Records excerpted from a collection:
=-=-=

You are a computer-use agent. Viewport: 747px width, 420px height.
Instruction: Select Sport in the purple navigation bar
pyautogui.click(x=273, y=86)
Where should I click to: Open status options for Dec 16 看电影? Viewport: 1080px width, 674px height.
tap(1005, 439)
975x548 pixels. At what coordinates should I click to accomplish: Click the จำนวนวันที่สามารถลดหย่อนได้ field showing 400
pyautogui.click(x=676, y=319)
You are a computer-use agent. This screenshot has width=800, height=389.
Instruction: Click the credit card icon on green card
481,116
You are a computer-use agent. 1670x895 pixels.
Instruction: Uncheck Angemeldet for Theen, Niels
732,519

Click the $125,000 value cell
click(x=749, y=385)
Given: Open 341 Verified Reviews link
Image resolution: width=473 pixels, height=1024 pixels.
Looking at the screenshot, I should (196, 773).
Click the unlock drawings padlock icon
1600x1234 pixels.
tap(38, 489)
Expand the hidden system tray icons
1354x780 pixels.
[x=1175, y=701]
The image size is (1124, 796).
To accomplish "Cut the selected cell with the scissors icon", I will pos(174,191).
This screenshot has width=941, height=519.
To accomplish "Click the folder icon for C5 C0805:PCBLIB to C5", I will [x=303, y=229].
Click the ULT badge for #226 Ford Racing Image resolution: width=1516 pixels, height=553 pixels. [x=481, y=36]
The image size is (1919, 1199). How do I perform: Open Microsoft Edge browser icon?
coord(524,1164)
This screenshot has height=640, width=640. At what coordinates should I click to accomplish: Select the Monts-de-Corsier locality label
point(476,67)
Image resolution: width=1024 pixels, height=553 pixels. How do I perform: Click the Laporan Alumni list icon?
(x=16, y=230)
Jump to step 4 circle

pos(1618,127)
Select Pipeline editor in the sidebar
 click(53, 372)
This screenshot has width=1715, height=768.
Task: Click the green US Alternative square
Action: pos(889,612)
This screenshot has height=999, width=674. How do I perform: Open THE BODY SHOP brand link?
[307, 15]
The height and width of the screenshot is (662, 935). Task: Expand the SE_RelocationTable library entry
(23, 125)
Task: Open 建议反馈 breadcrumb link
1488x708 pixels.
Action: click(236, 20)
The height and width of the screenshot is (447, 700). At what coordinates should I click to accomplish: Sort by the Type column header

=-=-=

#### Aim of the task
Of all the entries above, how many lines contain "computer"? Give the number alone.

#### Result of this task
3